**DOCUMENT EXCERPT:**
- - - - - - -
> "Data is the new oil. But raw data is crude oil — it needs to be refined."
In This Chapter
- Opening Scenario: The Invoice That Broke
- 3.1 Variables: Naming Things
- 3.2 Python's Core Data Types
- 3.3 Checking and Converting Types
- 3.4 Arithmetic Operators
- 3.5 String Operations
- 3.6 Comparison Operators
- 3.7 Logical Operators
- 3.8 The print() Function in Depth
- 3.9 Comments: Writing for the Human Reader
- 3.10 Bringing It Together: A Business Calculation Script
- 3.11 The Walrus Operator (Python 3.8+)
- Summary
Chapter 3: Python Basics — Variables, Data Types, and Operators
"Data is the new oil. But raw data is crude oil — it needs to be refined." — Clive Humby (adapted)
Opening Scenario: The Invoice That Broke
Marcus Webb sent Priya an email Tuesday morning. Subject line: "Found the January problem."
Apparently, a formula in the master report had been adding customer discounts instead of subtracting them. For three weeks, Acme Corp's reported margin had been off by 4.2 percentage points. The data was right. The calculation was wrong. The underlying issue: the formula worked differently for customers with a discount rate of zero — a subtle type mismatch that Excel's formula engine silently accepted.
The problem wasn't bad data. It was the difference between the number 0 and the empty cell that Excel treats as 0. Same value. Different type.
Python has types too. The difference is that Python makes them explicit, predictable, and checkable. This chapter is about understanding Python's type system — the foundation of every calculation, comparison, and operation you'll ever write.
- - - - - - -
**ENTRIES PROVIDED:**
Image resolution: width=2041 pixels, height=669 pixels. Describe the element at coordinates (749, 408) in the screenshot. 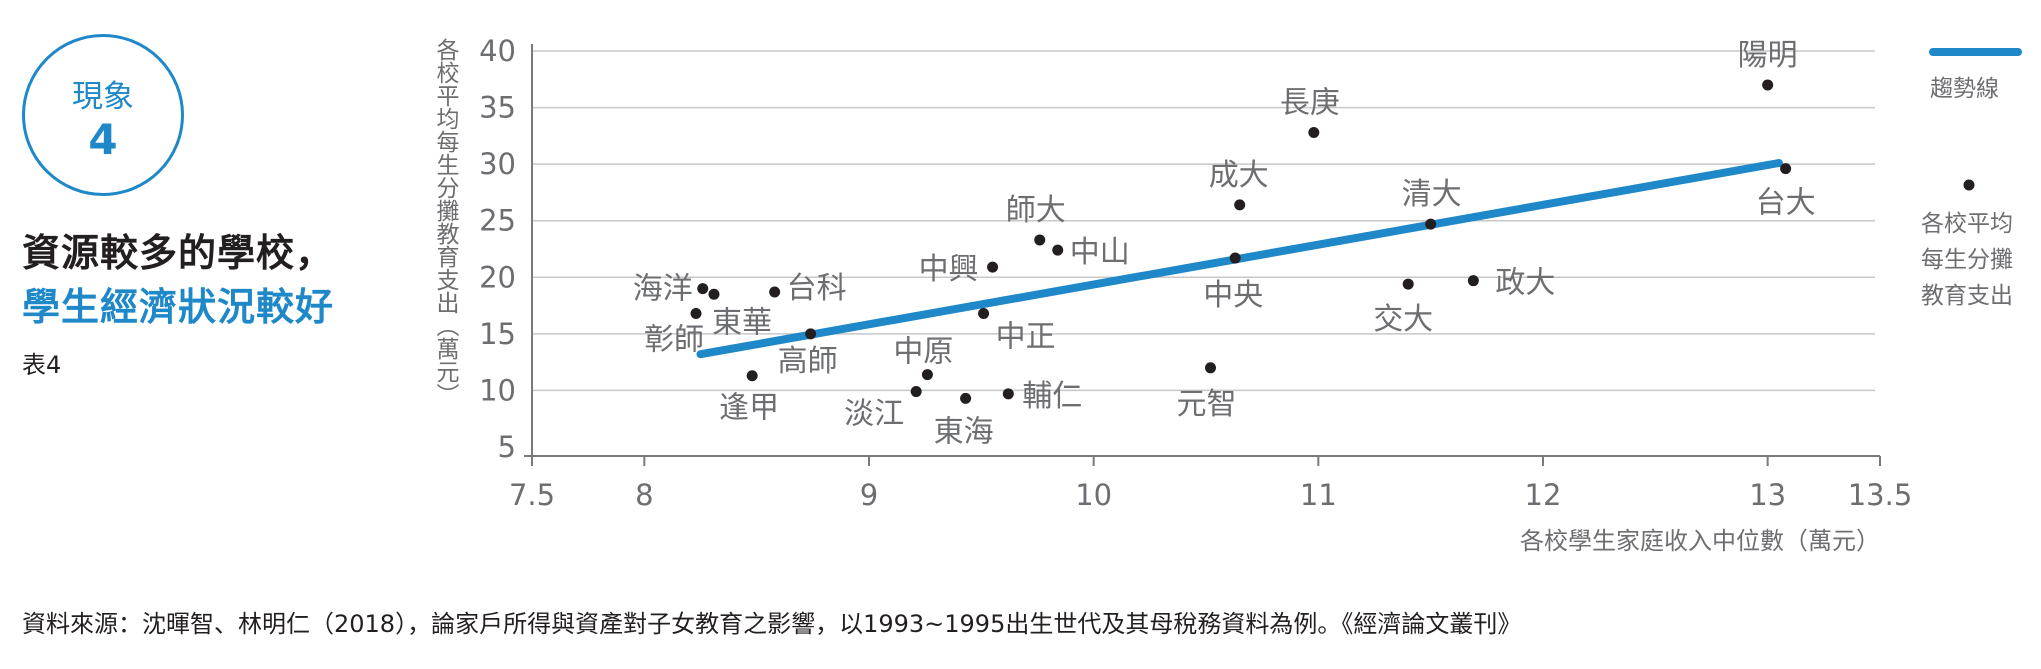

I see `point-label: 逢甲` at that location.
- - - - - - -
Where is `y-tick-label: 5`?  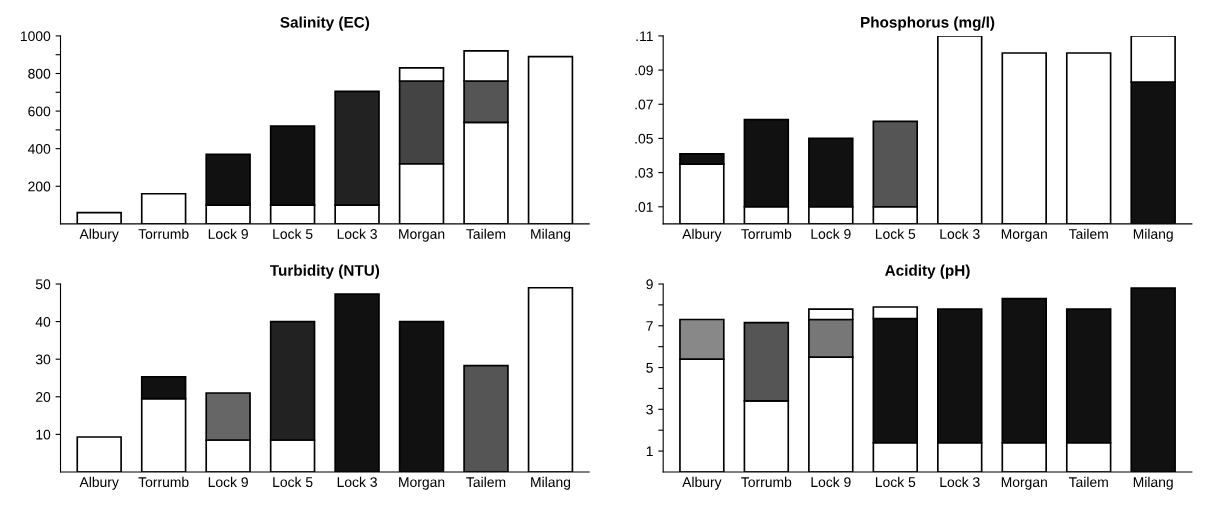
- - - - - - -
**TASK DIRECTIONS:** In the Python chapter excerpt above, condense the paragraph beginning "Apparently, a formula in the master report" into a short bulleted list that keeps its main facts.

**RESPONSE FOR THIS EXERCISE:**
- A formula in the master report added customer discounts instead of subtracting them.
- For three weeks, Acme Corp's reported margin was off by 4.2 percentage points.
- The data was correct, but the calculation was wrong.
- The formula behaved differently for customers with a zero discount rate, a subtle type mismatch that Excel silently accepted.